**The task**
Your answer must consist of exactly the lines below, starting with the line with "基本情報 (926, 206)" and going on through the line with "情報通信学部 (768, 930)", and nothing else.

Start of Stored data

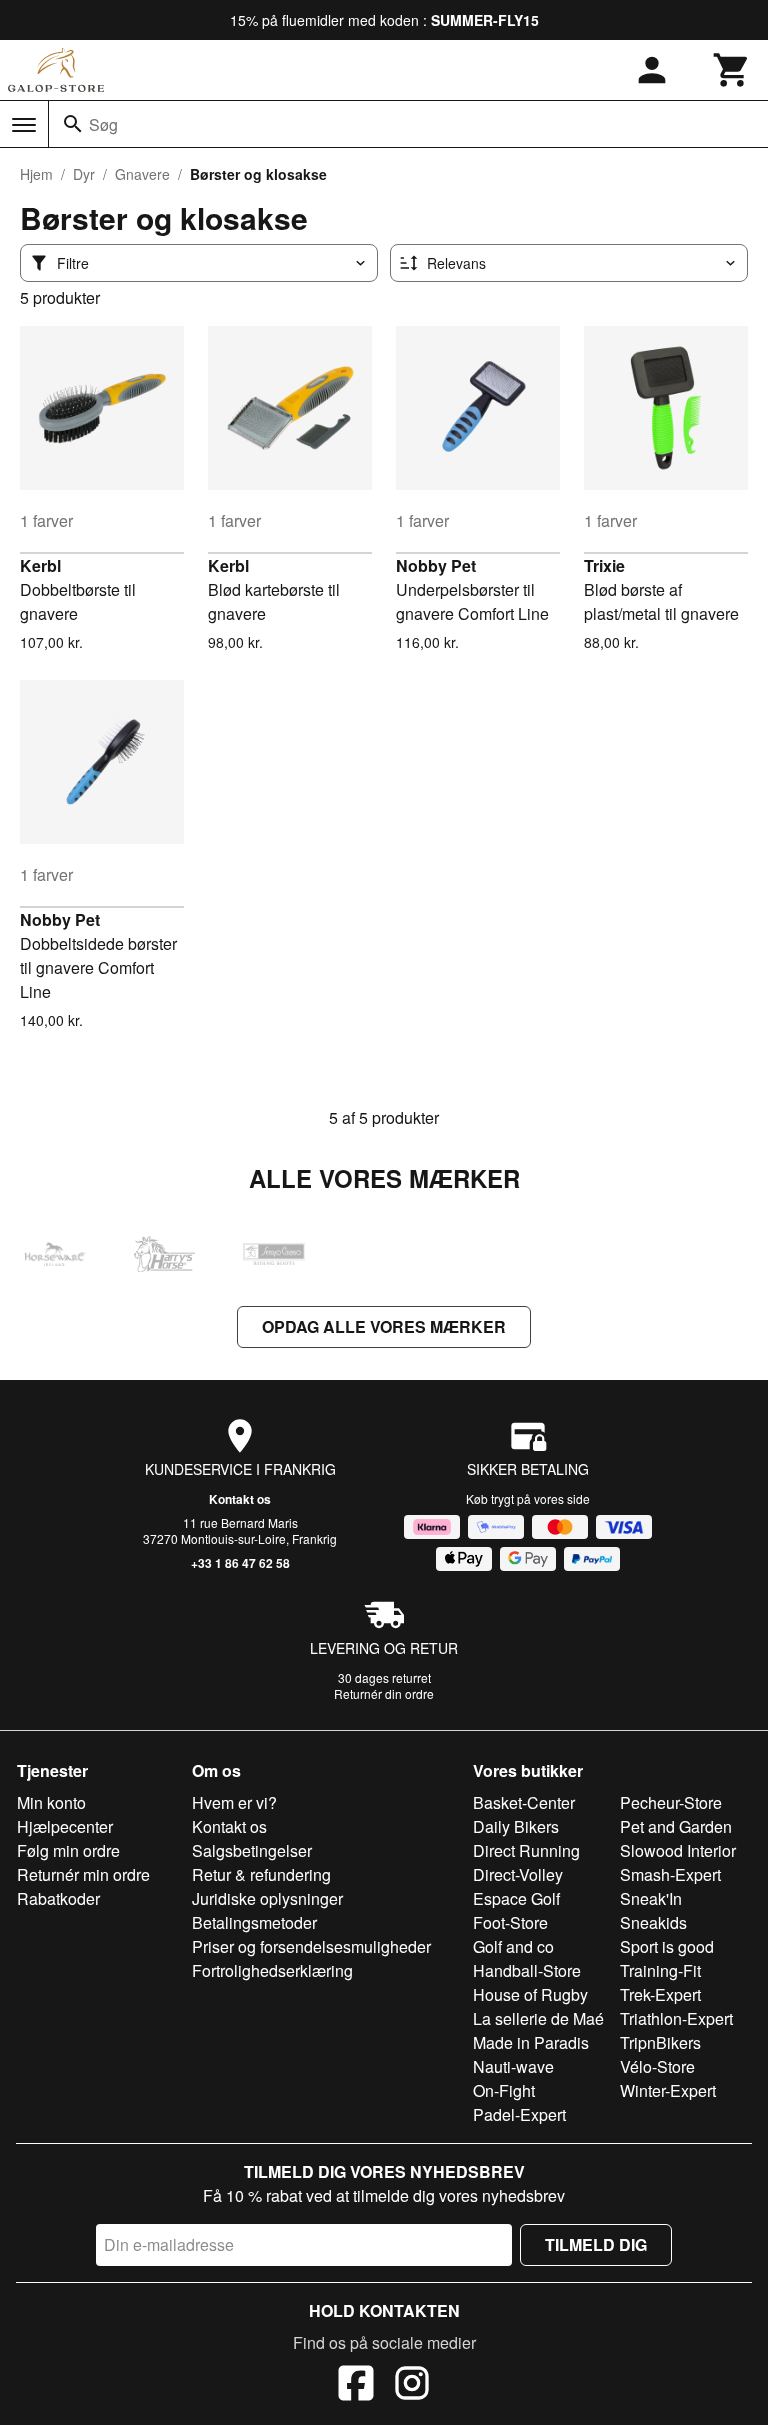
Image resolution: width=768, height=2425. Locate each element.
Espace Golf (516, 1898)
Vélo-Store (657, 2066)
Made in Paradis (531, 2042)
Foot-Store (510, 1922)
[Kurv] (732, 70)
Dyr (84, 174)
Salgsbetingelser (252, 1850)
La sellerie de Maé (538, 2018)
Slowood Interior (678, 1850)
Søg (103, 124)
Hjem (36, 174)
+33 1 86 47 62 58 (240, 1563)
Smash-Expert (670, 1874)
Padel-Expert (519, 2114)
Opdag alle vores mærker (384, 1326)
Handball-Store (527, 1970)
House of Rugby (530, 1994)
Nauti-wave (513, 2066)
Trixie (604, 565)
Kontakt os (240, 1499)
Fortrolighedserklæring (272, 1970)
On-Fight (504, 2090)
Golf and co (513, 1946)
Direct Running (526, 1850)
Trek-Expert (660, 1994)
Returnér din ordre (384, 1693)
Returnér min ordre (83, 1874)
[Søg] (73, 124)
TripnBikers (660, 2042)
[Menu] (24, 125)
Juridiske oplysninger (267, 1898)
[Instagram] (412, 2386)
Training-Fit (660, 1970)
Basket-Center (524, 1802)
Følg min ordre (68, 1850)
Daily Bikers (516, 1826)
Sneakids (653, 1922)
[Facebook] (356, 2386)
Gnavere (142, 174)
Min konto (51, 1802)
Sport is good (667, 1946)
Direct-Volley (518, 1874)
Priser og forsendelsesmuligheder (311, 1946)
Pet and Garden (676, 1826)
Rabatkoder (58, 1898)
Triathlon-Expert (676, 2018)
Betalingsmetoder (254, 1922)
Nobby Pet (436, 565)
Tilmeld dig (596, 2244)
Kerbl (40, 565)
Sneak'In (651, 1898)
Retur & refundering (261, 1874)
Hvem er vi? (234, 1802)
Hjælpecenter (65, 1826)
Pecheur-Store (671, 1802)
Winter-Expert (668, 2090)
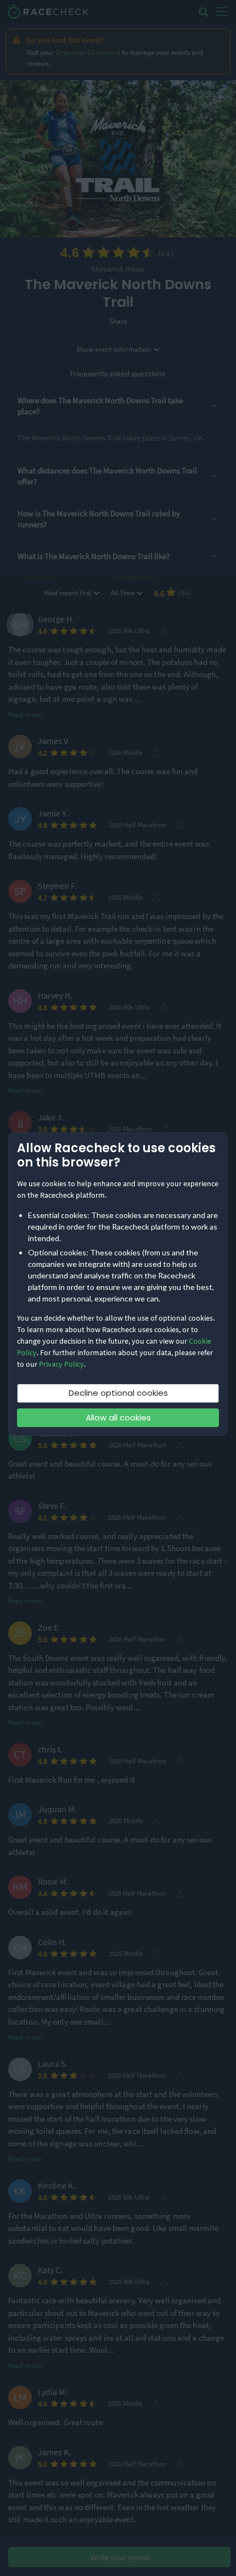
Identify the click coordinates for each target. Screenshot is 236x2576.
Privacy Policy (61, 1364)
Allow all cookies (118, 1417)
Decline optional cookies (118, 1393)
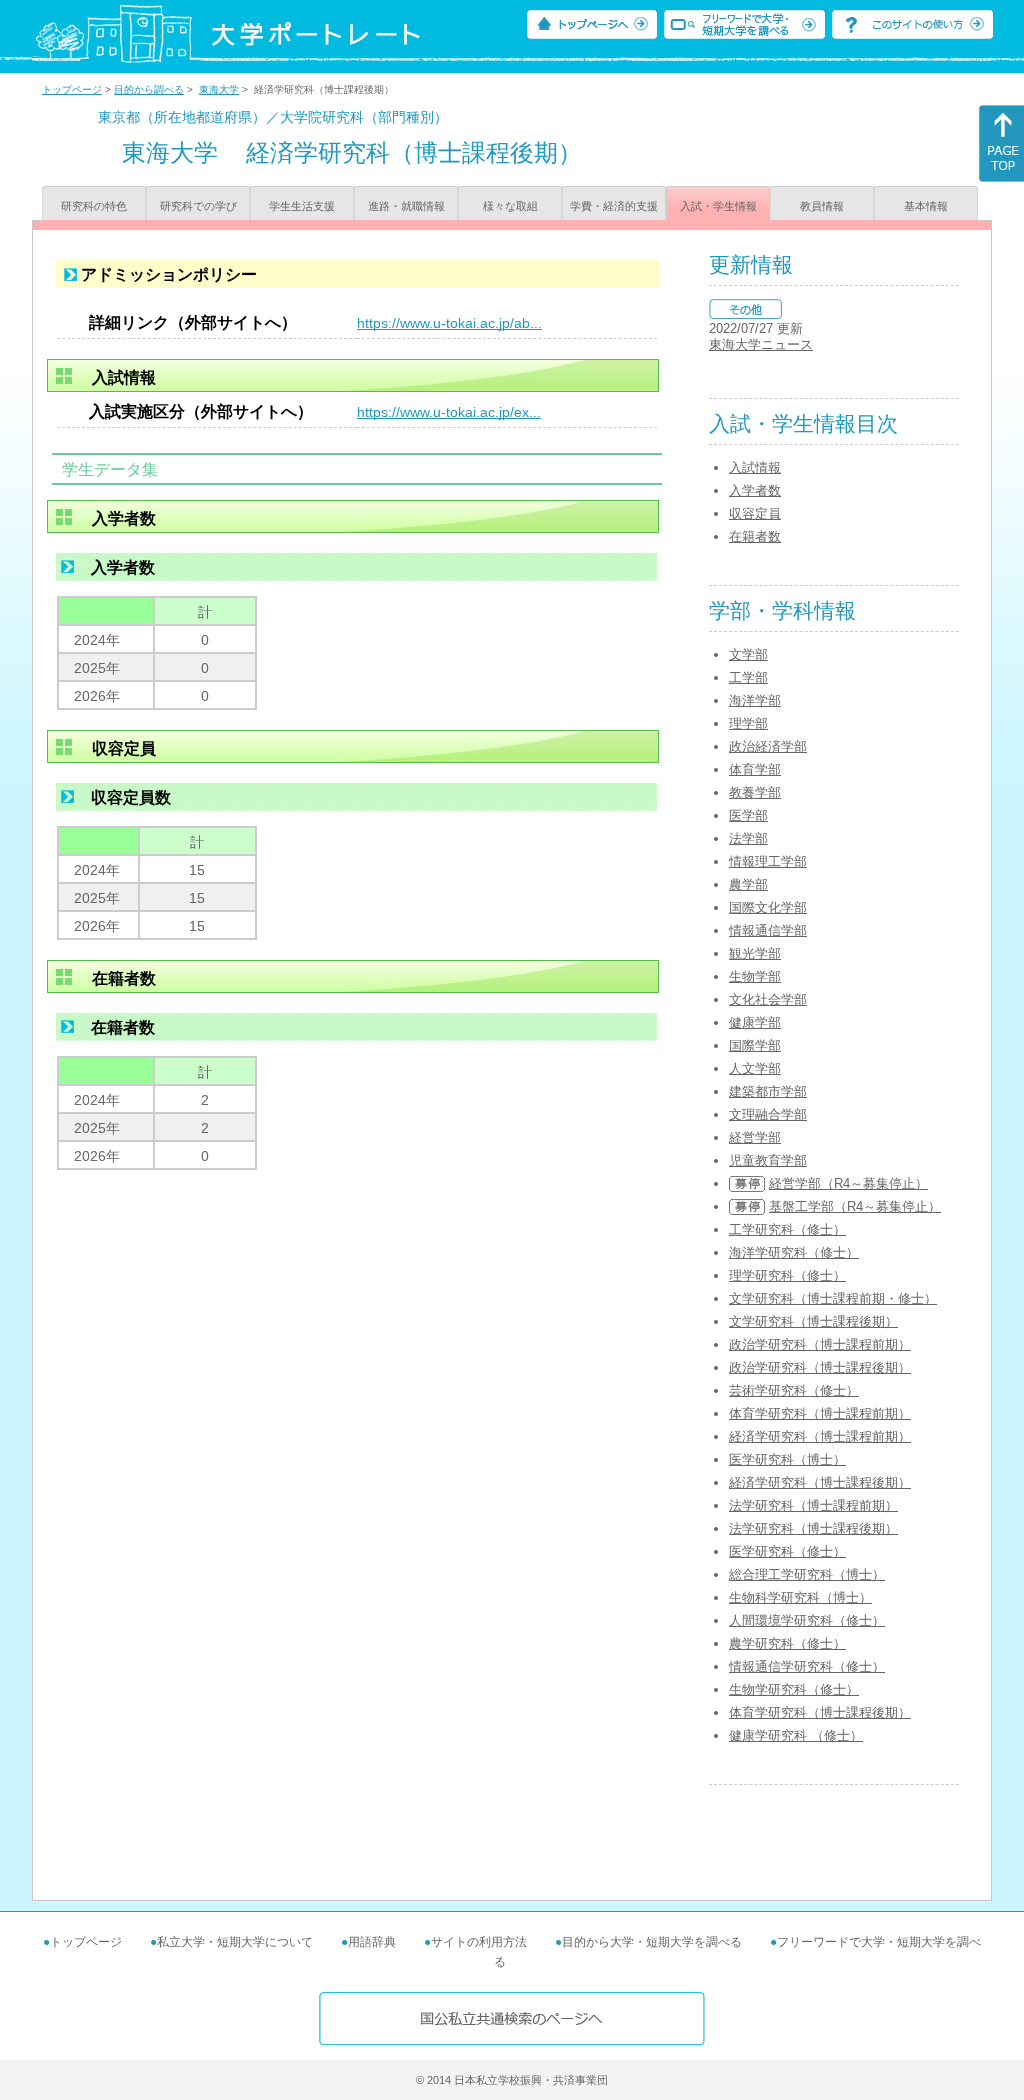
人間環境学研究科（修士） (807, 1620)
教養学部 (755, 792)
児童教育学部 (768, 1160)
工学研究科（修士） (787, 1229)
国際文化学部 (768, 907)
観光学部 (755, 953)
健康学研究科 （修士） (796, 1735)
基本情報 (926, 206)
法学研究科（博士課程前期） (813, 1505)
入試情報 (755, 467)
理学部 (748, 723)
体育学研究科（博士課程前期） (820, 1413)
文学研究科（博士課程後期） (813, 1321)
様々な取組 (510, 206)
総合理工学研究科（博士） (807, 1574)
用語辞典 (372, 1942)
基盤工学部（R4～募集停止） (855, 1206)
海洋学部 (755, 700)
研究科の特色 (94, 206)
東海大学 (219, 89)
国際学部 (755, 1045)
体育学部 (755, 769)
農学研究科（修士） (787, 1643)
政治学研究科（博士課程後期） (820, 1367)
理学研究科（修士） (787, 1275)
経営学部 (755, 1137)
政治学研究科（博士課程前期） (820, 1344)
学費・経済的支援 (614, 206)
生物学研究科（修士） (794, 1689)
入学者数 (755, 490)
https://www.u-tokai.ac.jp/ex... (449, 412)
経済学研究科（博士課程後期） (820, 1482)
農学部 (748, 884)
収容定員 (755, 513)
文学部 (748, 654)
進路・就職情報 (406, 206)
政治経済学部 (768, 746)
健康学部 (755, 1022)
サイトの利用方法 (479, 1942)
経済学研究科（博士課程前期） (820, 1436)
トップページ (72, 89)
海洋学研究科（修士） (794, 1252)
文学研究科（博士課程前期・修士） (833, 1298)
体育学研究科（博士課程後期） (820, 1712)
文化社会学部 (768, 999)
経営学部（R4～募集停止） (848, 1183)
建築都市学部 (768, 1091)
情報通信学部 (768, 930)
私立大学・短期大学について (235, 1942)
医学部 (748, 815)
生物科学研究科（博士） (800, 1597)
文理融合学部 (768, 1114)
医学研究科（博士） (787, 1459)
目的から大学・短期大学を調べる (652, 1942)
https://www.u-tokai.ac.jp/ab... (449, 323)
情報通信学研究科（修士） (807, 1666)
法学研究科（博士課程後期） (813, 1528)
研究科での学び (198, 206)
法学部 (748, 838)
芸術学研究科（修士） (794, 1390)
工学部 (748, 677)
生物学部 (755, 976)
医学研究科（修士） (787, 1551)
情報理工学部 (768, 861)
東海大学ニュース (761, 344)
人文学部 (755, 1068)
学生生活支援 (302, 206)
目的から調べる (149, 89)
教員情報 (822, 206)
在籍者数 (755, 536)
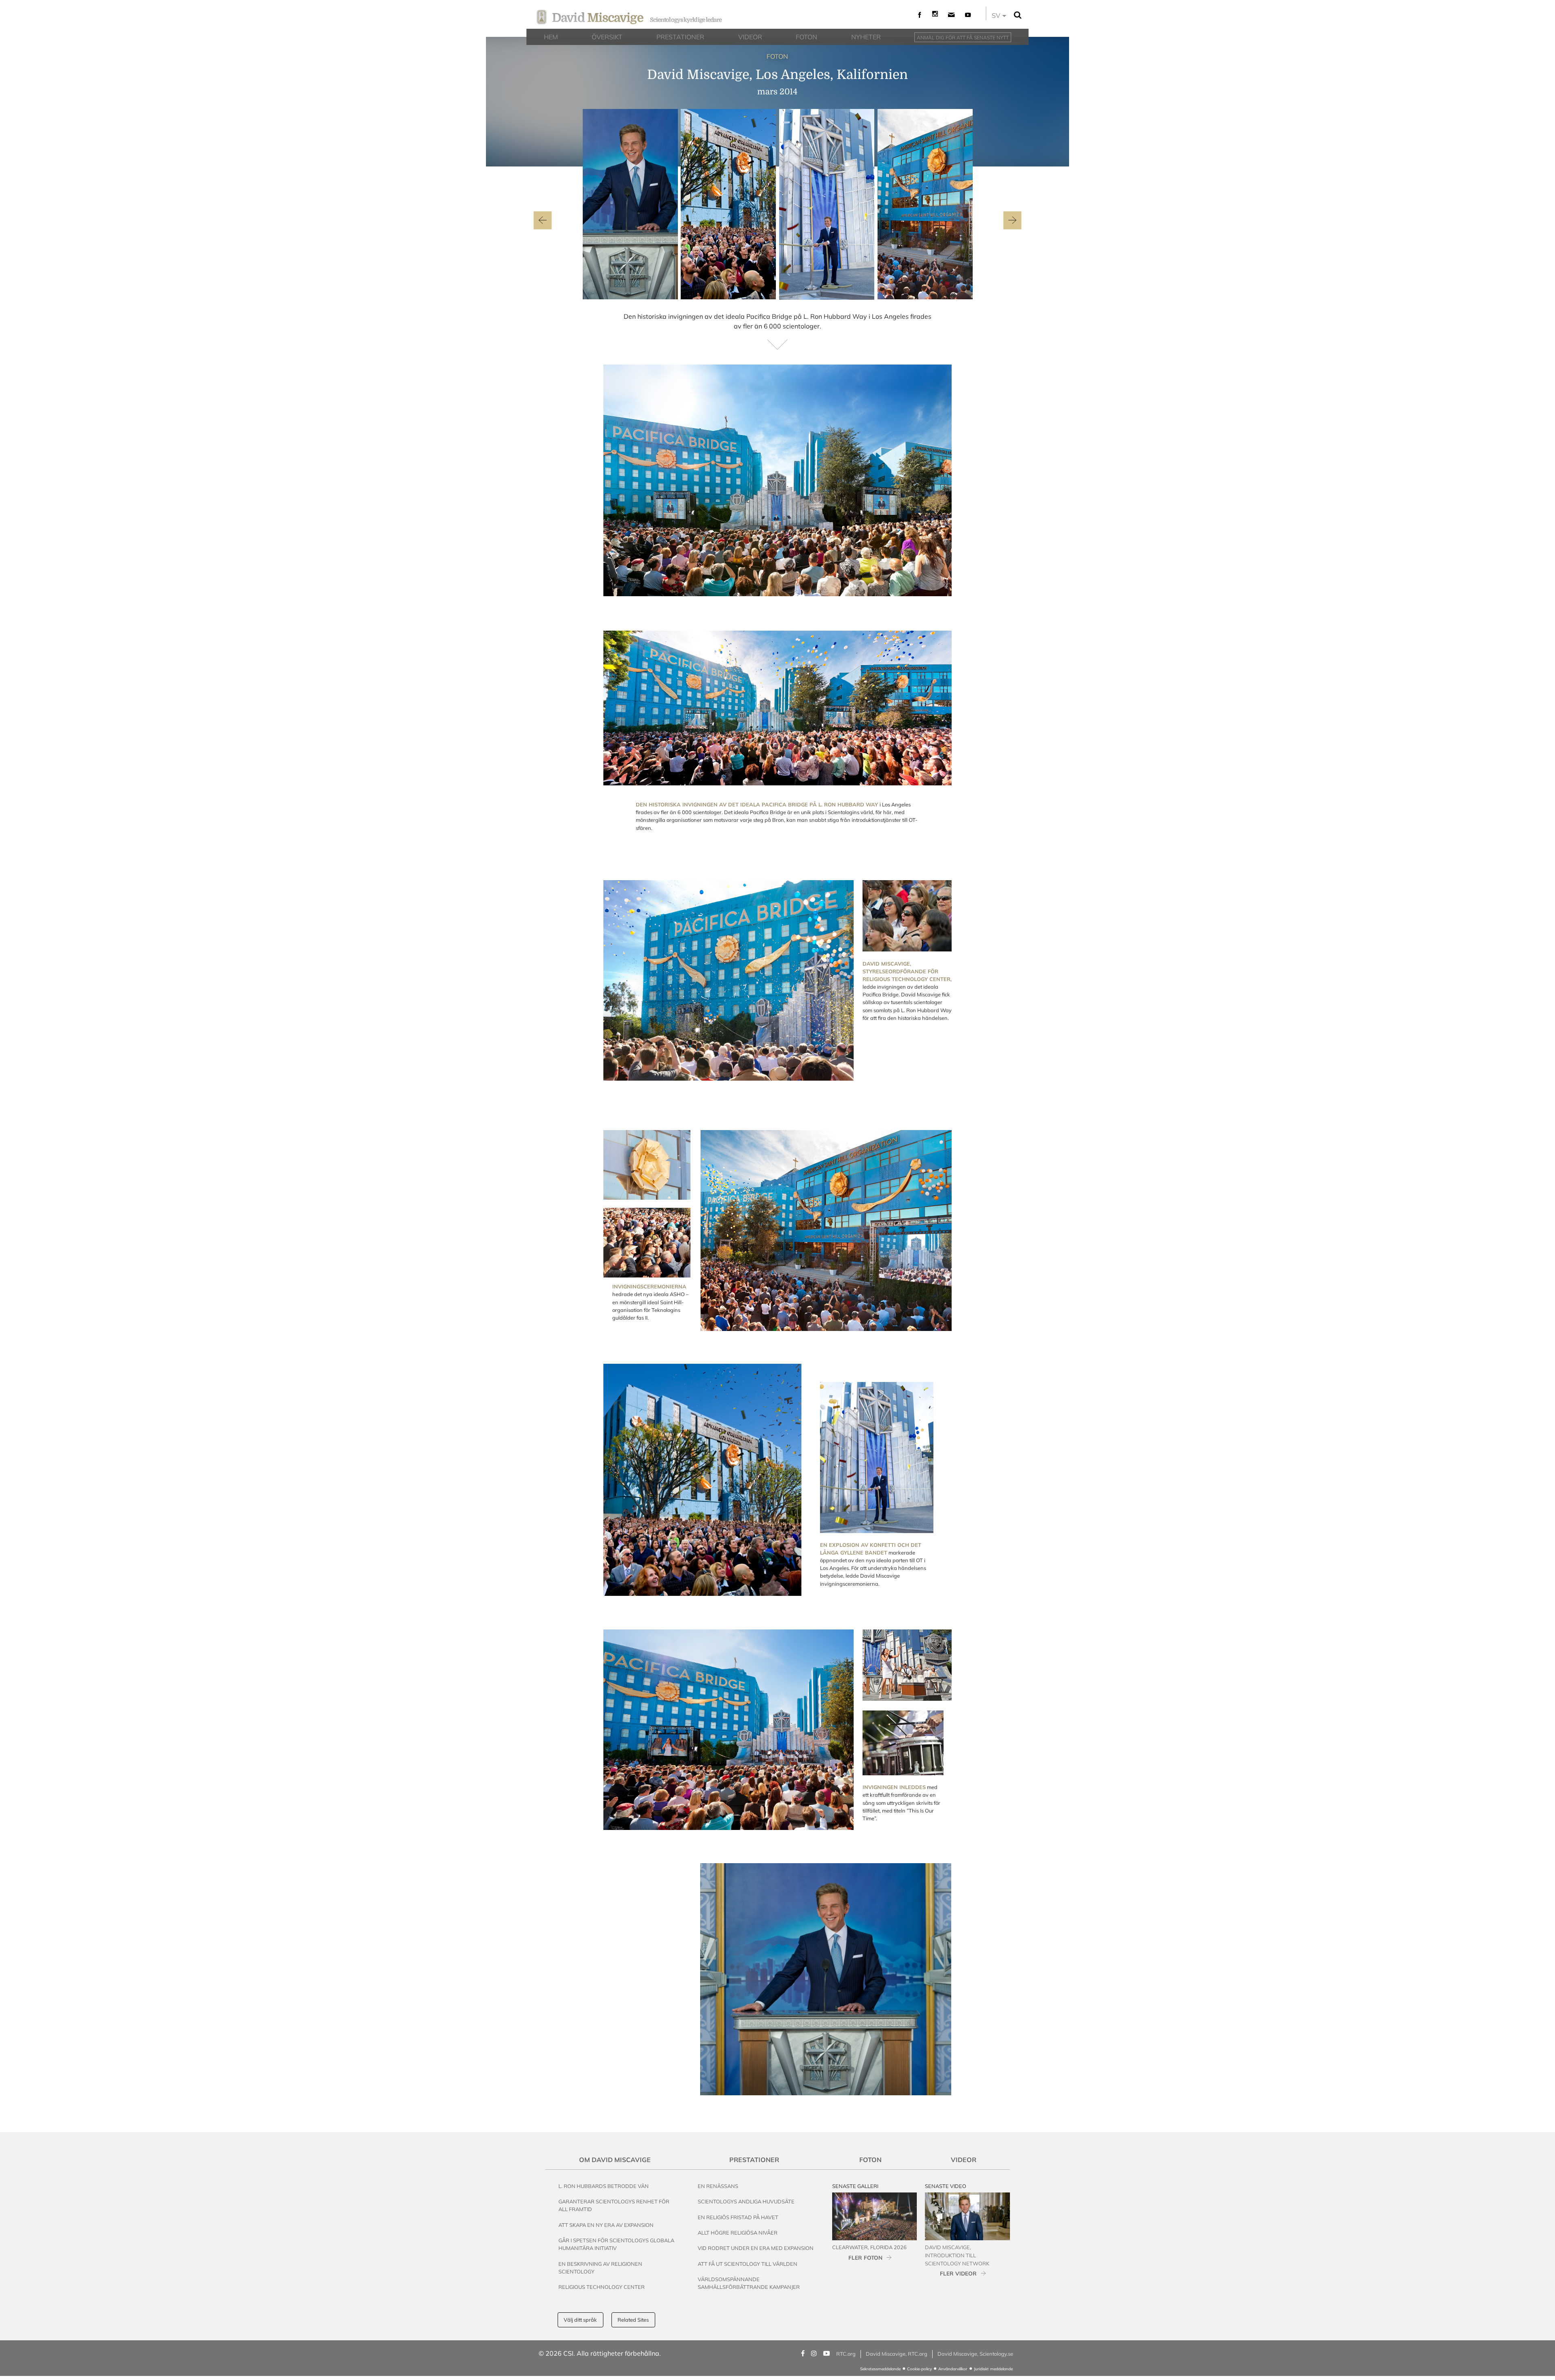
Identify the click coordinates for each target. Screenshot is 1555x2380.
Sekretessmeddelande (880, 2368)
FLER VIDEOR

End of Stored data

**Solution to the exercise**
基本情報 (926, 206)
法学研究科（博士課程前期） (813, 1505)
入試情報 (755, 467)
理学部 (748, 723)
体育学研究科（博士課程前期） (820, 1413)
文学研究科（博士課程後期） (813, 1321)
様々な取組 (510, 206)
総合理工学研究科（博士） (807, 1574)
用語辞典 (372, 1942)
基盤工学部（R4～募集停止） (855, 1206)
海洋学部 (755, 700)
研究科の特色 (94, 206)
東海大学 (219, 89)
国際学部 (755, 1045)
体育学部 (755, 769)
農学研究科（修士） (787, 1643)
政治学研究科（博士課程後期） (820, 1367)
理学研究科（修士） (787, 1275)
経営学部 (755, 1137)
政治学研究科（博士課程前期） (820, 1344)
学費・経済的支援 (614, 206)
生物学研究科（修士） (794, 1689)
入学者数 (755, 490)
https://www.u-tokai.ac.jp/ex... (449, 412)
経済学研究科（博士課程後期） (820, 1482)
農学部 (748, 884)
収容定員 (755, 513)
文学部 (748, 654)
進路・就職情報 (406, 206)
政治経済学部 (768, 746)
健康学部 (755, 1022)
サイトの利用方法 (479, 1942)
経済学研究科（博士課程前期） (820, 1436)
トップページ (72, 89)
海洋学研究科（修士） (794, 1252)
文学研究科（博士課程前期・修士） (833, 1298)
体育学研究科（博士課程後期） (820, 1712)
文化社会学部 (768, 999)
経営学部（R4～募集停止） (848, 1183)
建築都市学部 (768, 1091)
情報通信学部 (768, 930)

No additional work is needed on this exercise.